Wharton professor Ian MacMillan put Mittal in touch with Engineering student Jay Parekh, who was in his Societal Wealth Venturing class, and together they created Hydros Bottle — a water bottle with bacteria-killing capacities — that became a semi-finalist in the 2007 Dell Social Innovation Competition.

The company, in a matter of months, started distributing Hydros Bottles to Central America and West Africa.

“The thing about [Mittal and Srinivas] is that they are so committed and dedicated about what they are doing,” Wharton Entrepreneurial Programs Managing Director Emily Cieri said. “I think they took advantage of the opportunity. They ran into a situation, solved the problem and were able to make it a senior design project and leverage it into their life’s mission and goals.”

“I think it’s great for students to be aware of opportunities like this. They don’t happen everyday, but they can happen,” Cieri added.

Mittal said he and Srinivas are looking to expand their company to simultaneously profit and address social and educational issues.

Since Mittal and Srinivas’ graduations from Penn, Innova has shifted to creating applications for the medical field, particularly in the area of secondary infections, the fourth leading cause of death in the United States.

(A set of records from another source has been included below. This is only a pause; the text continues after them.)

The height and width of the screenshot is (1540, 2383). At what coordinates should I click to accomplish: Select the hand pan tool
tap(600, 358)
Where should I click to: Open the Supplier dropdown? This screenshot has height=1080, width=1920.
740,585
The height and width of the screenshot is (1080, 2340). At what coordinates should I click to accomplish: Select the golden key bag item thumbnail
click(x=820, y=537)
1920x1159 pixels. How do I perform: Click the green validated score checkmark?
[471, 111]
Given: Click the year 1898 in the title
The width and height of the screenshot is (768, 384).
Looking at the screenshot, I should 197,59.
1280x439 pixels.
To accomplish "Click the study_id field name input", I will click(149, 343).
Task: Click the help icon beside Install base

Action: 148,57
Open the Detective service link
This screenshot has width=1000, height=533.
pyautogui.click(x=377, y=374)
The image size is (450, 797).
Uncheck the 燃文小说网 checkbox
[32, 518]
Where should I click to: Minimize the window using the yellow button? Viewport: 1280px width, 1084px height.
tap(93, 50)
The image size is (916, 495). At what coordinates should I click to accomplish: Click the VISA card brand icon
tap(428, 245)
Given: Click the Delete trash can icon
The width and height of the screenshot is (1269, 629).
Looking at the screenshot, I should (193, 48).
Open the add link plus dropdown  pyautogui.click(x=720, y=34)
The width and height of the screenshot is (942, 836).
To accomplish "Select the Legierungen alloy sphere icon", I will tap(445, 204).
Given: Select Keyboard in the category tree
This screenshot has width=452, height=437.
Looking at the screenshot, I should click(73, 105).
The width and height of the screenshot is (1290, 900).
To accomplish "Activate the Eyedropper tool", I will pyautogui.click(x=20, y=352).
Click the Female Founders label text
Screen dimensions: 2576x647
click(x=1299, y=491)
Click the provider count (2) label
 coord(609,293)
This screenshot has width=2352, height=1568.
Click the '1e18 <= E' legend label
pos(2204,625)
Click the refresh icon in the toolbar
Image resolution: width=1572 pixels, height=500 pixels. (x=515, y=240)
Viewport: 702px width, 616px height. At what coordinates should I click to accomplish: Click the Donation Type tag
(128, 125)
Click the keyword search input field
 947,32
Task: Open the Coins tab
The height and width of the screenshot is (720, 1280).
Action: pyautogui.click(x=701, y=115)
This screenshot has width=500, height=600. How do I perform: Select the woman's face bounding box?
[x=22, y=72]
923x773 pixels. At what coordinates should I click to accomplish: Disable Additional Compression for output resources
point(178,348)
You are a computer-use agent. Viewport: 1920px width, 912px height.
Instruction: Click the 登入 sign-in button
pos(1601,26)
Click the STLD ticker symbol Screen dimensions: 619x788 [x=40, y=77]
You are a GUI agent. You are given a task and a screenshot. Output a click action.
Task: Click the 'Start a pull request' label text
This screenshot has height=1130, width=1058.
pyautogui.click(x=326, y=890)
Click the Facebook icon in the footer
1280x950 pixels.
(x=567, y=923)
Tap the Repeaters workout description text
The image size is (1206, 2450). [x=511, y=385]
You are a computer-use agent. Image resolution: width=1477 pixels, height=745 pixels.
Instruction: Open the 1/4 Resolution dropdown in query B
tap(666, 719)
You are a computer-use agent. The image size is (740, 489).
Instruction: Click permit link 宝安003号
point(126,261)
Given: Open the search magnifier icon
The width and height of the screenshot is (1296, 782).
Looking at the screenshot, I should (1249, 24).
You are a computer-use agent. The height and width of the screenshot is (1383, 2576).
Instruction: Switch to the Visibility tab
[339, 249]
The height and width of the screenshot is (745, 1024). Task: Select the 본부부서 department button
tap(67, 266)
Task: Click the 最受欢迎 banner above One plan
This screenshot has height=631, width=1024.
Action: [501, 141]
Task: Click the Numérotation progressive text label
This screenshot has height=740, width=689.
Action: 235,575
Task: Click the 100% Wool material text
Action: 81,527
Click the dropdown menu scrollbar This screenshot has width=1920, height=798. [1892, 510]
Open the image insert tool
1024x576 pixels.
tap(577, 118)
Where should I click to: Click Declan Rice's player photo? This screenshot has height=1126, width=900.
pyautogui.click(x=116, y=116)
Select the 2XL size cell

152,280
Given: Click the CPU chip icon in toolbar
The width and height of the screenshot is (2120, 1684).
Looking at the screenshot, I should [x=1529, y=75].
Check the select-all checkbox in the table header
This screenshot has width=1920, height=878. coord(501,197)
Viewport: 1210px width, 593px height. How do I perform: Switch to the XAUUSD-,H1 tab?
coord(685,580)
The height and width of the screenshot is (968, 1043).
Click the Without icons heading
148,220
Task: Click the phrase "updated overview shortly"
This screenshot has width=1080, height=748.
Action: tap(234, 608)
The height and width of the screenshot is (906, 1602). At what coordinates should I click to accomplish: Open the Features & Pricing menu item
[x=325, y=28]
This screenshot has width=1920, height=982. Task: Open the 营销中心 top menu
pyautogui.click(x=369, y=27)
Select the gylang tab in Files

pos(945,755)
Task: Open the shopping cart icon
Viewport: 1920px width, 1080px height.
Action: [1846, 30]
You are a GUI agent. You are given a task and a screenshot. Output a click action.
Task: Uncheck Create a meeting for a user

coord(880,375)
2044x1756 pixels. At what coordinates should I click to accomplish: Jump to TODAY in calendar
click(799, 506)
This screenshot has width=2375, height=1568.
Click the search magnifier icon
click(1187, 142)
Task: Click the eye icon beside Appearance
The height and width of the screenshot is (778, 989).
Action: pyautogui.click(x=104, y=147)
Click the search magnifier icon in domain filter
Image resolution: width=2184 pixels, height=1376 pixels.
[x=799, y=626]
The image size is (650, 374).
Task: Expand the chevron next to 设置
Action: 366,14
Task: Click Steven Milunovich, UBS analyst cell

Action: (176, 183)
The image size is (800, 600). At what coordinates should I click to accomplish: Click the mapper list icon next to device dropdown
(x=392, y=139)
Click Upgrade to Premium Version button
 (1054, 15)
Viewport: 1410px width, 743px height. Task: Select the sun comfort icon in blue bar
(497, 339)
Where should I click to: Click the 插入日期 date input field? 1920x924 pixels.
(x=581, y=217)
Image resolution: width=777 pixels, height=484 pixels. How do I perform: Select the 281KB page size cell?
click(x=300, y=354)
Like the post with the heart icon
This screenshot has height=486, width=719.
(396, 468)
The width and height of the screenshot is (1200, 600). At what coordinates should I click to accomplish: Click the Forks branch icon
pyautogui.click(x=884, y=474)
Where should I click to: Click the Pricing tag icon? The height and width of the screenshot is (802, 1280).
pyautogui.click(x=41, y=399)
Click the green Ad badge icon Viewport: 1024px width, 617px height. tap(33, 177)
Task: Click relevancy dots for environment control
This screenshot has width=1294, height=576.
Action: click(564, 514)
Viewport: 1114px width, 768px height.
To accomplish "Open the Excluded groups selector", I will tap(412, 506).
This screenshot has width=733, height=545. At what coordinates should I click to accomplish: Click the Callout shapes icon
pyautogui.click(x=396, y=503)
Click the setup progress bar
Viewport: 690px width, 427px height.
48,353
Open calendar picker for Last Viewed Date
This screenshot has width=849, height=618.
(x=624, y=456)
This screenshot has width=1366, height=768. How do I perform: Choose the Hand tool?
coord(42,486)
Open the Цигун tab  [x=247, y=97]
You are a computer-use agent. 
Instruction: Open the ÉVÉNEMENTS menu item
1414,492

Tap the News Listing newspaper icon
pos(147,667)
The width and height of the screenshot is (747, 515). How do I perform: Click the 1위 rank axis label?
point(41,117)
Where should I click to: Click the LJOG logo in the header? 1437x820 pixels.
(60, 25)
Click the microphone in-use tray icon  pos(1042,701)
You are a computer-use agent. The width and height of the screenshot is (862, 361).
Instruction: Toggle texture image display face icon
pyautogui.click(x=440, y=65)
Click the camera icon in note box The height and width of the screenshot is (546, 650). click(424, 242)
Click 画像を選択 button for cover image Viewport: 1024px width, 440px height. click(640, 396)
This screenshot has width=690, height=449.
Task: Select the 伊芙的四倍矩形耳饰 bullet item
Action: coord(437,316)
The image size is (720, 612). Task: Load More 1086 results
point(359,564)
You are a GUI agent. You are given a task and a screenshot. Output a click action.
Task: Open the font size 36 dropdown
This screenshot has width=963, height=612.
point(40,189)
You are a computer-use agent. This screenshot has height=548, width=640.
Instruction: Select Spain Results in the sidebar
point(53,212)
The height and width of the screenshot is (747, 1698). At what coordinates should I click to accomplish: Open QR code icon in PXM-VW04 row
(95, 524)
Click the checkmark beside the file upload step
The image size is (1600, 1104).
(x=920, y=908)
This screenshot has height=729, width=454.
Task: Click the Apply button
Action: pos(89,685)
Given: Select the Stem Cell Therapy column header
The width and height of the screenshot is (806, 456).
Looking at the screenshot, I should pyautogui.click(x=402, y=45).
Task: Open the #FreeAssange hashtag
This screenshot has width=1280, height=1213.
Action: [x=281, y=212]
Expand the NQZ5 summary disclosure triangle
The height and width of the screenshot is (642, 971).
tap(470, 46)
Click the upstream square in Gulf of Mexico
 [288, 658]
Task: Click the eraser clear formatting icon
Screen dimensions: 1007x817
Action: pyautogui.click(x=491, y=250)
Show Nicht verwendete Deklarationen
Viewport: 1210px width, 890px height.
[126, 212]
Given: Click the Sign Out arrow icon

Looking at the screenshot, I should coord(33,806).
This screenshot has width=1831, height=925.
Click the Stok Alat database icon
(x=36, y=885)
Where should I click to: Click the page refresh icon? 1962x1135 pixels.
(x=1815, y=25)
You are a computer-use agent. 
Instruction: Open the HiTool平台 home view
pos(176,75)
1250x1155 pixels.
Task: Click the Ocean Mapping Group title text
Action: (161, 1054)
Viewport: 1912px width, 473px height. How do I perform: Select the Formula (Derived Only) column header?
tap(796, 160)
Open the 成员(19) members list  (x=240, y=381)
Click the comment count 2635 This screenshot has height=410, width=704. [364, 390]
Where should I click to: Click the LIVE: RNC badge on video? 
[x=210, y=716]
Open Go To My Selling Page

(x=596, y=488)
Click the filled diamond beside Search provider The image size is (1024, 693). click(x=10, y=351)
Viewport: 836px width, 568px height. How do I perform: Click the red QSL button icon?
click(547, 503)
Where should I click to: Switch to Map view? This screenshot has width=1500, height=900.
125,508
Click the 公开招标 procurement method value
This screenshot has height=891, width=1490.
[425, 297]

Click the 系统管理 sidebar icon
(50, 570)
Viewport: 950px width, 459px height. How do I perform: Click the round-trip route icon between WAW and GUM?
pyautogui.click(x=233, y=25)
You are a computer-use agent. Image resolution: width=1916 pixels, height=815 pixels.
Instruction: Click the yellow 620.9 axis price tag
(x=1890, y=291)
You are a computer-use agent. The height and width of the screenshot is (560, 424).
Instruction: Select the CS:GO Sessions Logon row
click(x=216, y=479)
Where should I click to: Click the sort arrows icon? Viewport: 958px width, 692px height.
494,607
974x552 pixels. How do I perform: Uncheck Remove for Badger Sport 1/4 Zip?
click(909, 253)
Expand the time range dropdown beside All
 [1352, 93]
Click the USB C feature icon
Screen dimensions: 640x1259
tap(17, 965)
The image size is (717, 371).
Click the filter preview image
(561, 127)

IonArmour — also Innova’s patented technology — has been used for a variety of purposes such as antibacterial yoga mats for Nike, for solar conductive surfaces and more recently for surgical facilities in harsh combat environments for the U.S. Army.

Mittal is one of 30,000 social entrepreneurs — business leaders who apply business practices for social causes — in the country.

“It’s an interesting challenge,” Mittal said. “At the end of our academic time at Penn, we made a pipe with a good level of performance, and we’ve taken it to the next level since.”

In San Francisco, Innova is hoping to grow in a region with a robust technology ecosystem that includes a strong presence of clean technology as well as biotech and medical technology.

For young entrepreneurs at Penn, Mittal recommended they consider Philadelphia as a place to find their foothold.

“I’ve liked everything about West Philly,” Mittal said. “At first, we took a location-agnostic approach. But Philadelphia is conducive to companies looking to prove themselves.”

As Innova joins the ranks of companies that have made it to the Bay Area, Mittal and Srinivas will use infection-proof surfaces to outfit state-of-the-art Navy and National Science Foundation facilities.

“I went to Penn because I wanted to be entrepreneur starting a company based on my own research.” Srinivas said. “I was set up to execute on that dream. I think as an entrepreneur, after all the all-nighters and work overtime, it’s worth it in the end because you are creating something the world has never seen before.”